◆ Problem
Find and copy every line in the records that includes the string "right".

◆ Records shown

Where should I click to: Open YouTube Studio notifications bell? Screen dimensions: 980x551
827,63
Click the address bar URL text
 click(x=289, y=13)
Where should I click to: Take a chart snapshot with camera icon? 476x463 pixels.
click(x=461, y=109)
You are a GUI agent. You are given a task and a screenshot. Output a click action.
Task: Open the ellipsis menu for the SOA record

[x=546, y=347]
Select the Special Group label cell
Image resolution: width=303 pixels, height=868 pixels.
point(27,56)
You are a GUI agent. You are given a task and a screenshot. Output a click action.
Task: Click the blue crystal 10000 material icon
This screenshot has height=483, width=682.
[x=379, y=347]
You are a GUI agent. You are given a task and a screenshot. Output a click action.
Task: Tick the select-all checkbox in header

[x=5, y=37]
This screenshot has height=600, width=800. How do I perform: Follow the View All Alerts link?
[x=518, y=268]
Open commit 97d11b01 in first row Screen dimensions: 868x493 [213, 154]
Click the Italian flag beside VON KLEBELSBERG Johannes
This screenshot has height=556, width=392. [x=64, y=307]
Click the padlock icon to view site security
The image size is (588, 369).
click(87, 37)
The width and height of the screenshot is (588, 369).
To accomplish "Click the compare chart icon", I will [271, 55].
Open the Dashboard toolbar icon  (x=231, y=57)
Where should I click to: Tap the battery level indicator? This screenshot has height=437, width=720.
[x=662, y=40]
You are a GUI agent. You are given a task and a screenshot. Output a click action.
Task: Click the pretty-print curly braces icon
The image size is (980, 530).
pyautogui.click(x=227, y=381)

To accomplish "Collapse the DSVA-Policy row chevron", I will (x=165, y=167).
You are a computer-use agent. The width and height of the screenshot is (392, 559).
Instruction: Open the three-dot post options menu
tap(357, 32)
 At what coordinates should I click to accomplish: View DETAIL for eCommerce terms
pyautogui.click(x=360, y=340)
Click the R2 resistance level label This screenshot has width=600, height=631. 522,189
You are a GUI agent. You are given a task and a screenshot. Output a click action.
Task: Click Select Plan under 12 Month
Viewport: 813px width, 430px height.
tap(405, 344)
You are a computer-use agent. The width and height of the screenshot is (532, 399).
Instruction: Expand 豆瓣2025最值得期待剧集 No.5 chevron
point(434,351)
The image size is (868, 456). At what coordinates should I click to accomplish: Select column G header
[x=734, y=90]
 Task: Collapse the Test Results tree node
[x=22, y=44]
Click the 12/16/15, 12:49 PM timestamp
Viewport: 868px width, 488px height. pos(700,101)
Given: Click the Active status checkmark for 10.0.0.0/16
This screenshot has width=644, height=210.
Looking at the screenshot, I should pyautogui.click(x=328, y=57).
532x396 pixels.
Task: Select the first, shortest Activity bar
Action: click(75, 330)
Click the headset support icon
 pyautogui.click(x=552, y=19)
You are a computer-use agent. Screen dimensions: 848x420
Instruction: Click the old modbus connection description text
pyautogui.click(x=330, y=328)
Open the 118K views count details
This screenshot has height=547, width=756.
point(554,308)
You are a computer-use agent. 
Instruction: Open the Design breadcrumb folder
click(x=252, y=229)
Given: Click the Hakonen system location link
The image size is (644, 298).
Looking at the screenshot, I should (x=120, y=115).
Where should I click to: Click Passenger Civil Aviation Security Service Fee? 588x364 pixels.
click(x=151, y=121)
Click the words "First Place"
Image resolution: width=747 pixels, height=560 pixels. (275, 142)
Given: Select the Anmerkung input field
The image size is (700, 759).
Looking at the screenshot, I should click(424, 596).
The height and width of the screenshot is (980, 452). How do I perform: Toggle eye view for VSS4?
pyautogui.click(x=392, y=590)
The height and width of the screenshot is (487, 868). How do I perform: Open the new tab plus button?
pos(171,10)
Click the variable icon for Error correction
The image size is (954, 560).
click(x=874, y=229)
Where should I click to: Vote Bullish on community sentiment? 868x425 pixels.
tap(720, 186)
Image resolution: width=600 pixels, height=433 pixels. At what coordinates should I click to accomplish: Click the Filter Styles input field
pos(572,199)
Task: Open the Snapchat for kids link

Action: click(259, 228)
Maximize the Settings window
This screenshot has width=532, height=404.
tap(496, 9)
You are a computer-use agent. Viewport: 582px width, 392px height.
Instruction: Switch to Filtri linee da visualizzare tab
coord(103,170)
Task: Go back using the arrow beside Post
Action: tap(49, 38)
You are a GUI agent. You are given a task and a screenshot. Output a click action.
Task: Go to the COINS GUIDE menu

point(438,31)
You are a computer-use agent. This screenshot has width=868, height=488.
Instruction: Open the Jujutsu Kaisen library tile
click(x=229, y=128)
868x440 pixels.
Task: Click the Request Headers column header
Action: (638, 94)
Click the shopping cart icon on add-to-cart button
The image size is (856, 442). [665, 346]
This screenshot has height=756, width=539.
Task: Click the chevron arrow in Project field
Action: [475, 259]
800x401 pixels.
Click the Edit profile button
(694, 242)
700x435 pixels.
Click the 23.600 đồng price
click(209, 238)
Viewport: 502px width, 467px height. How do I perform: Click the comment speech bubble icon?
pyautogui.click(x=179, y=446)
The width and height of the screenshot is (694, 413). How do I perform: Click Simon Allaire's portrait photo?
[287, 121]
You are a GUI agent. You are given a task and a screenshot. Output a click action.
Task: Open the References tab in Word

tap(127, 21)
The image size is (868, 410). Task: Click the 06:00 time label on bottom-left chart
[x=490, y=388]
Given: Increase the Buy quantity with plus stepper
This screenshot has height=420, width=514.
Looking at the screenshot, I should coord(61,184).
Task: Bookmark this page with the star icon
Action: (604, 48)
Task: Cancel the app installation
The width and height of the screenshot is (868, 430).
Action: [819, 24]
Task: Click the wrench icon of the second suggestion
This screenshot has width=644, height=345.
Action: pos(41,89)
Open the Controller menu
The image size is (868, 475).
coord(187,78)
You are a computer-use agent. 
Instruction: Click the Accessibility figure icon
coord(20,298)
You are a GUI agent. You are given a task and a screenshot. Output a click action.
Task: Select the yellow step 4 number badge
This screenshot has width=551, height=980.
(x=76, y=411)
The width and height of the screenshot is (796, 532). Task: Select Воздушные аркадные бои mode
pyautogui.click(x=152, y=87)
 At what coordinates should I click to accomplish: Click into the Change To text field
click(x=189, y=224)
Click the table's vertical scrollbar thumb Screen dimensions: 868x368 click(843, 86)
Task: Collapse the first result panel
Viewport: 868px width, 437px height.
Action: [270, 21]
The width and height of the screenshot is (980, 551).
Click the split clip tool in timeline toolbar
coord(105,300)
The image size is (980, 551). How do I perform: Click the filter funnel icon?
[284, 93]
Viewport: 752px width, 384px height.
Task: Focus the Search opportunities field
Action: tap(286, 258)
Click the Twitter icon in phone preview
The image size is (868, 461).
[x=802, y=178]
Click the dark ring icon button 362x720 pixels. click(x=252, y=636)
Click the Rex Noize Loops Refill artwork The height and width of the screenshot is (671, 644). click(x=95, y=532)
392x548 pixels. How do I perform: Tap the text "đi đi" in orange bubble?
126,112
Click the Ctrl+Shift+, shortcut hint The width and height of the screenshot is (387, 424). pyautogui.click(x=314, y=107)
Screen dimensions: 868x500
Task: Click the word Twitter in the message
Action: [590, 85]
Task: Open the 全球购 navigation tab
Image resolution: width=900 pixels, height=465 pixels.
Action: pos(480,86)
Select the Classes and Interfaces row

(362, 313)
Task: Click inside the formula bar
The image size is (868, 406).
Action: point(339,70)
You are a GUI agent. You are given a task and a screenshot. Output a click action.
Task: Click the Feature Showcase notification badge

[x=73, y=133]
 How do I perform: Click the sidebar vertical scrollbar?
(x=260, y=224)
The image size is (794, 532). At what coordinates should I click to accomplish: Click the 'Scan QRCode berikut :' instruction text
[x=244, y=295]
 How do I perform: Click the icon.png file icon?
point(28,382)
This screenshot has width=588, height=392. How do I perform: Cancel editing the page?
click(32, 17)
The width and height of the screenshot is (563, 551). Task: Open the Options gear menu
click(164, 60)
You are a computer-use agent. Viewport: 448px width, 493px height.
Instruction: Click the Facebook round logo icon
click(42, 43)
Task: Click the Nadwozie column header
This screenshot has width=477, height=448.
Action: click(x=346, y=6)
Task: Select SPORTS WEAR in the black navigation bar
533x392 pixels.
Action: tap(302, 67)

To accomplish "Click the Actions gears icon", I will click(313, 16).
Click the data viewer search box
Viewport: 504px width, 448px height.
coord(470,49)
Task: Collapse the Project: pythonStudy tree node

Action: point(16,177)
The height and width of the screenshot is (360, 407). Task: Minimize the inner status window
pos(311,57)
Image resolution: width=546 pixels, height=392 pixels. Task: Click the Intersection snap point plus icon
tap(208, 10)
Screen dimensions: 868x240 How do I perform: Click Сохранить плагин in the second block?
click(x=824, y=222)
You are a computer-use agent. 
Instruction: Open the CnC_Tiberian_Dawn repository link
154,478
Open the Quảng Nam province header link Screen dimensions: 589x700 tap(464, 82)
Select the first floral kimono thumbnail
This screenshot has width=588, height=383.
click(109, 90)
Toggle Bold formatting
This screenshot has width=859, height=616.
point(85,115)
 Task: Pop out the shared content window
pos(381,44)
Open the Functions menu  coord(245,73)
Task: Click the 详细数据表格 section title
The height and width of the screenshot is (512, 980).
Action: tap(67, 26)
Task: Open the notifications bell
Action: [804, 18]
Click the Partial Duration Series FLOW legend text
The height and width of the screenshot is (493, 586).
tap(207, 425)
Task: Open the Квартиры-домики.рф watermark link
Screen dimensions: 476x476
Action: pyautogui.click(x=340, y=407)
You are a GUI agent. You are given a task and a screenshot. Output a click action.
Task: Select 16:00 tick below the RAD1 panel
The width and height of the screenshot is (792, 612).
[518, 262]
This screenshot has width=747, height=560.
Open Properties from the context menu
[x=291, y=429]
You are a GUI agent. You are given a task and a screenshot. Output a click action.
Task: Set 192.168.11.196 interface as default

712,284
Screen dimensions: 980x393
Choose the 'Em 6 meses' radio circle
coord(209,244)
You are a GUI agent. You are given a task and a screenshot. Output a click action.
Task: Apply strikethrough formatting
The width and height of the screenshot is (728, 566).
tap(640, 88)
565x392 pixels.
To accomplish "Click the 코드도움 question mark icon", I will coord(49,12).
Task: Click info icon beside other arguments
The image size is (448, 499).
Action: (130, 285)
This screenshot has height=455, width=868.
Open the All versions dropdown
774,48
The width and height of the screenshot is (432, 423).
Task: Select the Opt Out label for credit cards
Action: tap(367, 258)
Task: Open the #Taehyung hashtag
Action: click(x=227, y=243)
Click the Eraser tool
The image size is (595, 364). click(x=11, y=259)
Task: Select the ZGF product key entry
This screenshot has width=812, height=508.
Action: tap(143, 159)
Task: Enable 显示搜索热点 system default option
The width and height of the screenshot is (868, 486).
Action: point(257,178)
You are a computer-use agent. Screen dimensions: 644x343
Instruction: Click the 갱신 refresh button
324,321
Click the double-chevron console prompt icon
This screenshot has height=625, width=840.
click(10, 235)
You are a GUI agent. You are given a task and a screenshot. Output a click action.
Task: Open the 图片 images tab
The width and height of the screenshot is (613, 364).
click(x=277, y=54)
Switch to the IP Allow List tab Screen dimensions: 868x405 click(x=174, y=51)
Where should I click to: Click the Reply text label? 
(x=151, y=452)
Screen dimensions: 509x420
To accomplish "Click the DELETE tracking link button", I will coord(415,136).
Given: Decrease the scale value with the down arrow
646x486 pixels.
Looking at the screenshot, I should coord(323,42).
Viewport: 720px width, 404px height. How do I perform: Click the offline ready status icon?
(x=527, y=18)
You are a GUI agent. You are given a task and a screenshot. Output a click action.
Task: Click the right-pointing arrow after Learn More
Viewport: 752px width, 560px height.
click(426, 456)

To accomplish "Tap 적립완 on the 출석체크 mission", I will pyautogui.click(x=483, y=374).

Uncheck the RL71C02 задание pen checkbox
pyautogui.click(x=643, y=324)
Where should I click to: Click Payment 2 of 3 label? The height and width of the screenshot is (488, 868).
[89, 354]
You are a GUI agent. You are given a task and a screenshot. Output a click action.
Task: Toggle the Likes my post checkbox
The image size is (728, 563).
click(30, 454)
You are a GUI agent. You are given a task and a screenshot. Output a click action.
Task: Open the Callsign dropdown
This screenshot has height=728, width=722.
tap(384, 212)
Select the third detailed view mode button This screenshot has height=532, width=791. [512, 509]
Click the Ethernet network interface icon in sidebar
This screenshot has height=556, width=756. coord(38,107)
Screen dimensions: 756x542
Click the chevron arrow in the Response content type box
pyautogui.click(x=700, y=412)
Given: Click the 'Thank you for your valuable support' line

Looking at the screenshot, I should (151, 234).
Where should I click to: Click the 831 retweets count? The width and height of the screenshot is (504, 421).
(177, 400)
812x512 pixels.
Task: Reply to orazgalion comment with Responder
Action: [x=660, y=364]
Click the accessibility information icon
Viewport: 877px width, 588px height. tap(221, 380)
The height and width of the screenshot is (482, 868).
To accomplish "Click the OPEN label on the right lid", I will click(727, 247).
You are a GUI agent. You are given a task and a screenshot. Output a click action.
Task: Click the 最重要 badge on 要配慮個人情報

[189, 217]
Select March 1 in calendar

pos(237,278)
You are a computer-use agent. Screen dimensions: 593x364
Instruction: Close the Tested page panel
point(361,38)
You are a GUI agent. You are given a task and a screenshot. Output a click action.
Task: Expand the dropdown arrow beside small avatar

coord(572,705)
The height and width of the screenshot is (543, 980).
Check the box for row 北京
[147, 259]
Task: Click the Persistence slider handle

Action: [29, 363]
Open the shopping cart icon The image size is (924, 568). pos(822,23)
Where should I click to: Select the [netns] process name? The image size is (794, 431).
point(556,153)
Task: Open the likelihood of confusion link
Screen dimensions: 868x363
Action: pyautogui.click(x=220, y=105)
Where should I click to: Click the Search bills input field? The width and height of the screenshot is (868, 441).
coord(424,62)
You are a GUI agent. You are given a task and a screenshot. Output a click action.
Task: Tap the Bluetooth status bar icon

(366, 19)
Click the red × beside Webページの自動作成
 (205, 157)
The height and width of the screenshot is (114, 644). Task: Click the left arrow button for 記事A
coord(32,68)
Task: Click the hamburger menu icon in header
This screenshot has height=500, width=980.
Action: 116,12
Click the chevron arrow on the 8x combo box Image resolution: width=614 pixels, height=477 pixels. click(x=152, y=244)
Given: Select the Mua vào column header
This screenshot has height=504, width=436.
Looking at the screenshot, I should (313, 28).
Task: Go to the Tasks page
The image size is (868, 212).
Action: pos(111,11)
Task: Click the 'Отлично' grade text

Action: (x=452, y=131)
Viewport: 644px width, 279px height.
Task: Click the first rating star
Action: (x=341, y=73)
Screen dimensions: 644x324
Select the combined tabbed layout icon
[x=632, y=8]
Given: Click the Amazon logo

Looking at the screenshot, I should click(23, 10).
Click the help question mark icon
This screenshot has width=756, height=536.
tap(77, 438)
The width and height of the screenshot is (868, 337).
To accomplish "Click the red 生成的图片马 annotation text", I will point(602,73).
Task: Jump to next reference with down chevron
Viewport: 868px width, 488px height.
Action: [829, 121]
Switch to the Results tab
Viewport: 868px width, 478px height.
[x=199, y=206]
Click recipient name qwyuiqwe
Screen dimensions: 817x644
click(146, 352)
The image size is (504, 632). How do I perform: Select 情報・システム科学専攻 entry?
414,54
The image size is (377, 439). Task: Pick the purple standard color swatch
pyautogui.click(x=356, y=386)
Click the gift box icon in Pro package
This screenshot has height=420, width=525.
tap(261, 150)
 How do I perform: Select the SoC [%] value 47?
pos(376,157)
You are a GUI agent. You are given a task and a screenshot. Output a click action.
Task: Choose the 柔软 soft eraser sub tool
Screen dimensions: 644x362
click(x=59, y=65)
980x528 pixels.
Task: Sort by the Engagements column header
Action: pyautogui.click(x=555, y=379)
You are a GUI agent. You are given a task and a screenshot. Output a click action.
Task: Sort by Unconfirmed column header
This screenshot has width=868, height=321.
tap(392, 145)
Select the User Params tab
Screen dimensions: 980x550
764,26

◆ Result of the exercise
Task: Click the right-pointing arrow after Learn More
To accomplish "Click the OPEN label on the right lid", I will click(727, 247).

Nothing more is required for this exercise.